Exercise material:
....

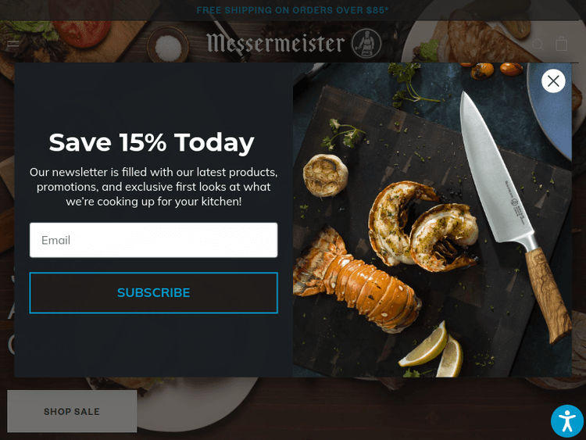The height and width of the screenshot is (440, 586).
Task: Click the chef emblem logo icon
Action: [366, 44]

....

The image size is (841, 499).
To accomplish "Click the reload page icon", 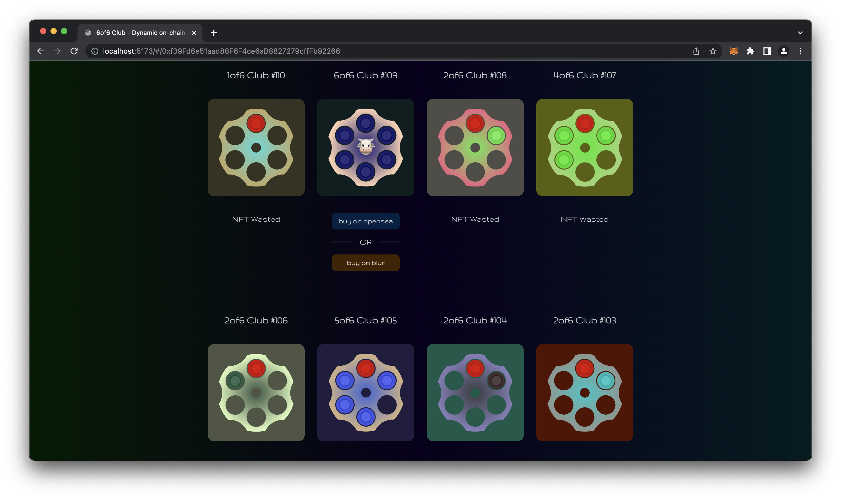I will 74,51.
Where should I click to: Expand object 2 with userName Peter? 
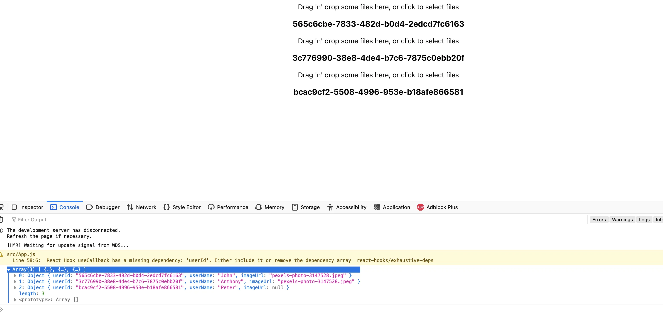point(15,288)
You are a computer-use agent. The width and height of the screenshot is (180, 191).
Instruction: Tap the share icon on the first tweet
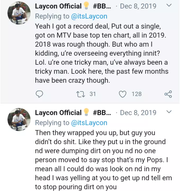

....

What you should do:
Update the listing lines from the one containing "You are a computer-use" through the one containing "Instruction: Tap the", inclusive, replacing "share icon" with "like icon" and leaving everything else as is. Give only those lines.

Final result:
You are a computer-use agent. The width and height of the screenshot is (180, 191).
Instruction: Tap the like icon on the first tweet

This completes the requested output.